New Accenture research has suggested a substantial perception gap between employers and employees when it comes to workplace culture.
While leaders might believe they create empowering workplace environments, not all of their employees agree.
Ahead of its 16th annual International Women’s Day event, Accenture released new research, which shows a massive discrepancy between what leaders believe about their organisations and what their employees believe.
The research suggests that while 86pc of leaders in Ireland believe employees have flexibility and control over when, where and how they work, only 27pc of employees agree.
Additionally, almost 80pc of leaders surveyed feel they create empowering environments where people have a sense of belonging, yet only 32pc of employees feel that’s the case.
The report also found that workplace culture is becoming increasingly important, particularly for women, when it comes to being able to thrive at work. The research found that 83pc of women and 67pc of men care increasingly about workplace culture.
The annual event, which was held today (5 March) at the Convention Centre in Dublin, aimed to explore how the ‘equality progress gap’ could be closed and what it means to be an inclusive leader.
Dr Michelle Cullen, a managing director and head of inclusion and diversity at Accenture in Ireland, said that despite the growing awareness of the importance of workplace culture, progress isn’t fast enough.
“Creating a culture of equality must be at the top of the business agenda. It starts with the belief that diversity is not only the right thing to do, but a business imperative that is treated the same as any other strategic priority.”
However, the research showed that most leaders rank diversity and workplace culture low on their list of top organisational priorities, instead favouring brand recognition and quality, and financial performance.
Only 40pc of leaders ranked diversity as their top priority and less than 30pc ranked workplace culture at the top.
Employees don’t feel they can be open
The latest research also showed a discrepancy between leaders and employees around how safe employees feel about raising sensitive issues.

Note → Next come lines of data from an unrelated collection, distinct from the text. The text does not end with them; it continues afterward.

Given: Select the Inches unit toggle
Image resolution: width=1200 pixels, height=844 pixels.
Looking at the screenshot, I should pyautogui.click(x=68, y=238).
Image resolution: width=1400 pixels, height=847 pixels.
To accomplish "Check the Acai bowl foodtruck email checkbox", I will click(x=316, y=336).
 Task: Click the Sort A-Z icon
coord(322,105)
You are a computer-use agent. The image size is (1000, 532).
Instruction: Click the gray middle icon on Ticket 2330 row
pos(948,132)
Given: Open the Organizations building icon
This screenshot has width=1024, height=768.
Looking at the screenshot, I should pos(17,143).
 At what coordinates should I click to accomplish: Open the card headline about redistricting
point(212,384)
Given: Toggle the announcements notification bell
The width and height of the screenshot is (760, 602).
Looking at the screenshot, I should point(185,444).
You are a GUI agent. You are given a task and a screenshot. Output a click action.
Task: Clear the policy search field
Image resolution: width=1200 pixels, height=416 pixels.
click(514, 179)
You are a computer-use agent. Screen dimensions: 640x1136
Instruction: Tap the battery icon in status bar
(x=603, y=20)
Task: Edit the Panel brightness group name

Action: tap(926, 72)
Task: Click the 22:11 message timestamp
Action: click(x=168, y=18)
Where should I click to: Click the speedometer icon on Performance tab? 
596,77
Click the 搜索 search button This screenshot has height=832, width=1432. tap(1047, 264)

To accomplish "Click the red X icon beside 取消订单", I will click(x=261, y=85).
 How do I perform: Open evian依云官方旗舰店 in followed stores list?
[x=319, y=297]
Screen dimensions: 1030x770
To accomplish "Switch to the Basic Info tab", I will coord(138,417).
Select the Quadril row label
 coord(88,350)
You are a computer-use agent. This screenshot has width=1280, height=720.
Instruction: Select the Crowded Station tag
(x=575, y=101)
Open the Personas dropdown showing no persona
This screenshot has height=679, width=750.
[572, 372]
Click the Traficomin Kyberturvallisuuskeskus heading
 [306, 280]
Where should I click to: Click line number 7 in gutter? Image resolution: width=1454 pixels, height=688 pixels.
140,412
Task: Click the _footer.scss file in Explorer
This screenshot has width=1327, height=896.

While 90pc of leaders surveyed believe their employees feel safe enough to be open about a physical disability, only 70pc of employees agreed.
Similarly, 85pc of leaders believe employees would feel safe enough to raise a concern about their mental health, but only 60pc of employees shared this view.
Accenture’s country managing director, Alastair Blair, said closing the perception gap starts with leaders understanding there is a gap. “It is an opportunity for leaders to connect with and involve their people, to truly understand how they feel at work,” he said.
“Based on what matters most to their people, leaders can prioritise and take action to close the gap, accelerating true equality for all in their organisation.”
According to Accenture’s report, closing the perception gap by half would mean the proportion of women who aim to reach a leadership position would climb by almost 50pc, and the proportion of women who feel like a key member of their team would rise from one in five to more than one in three.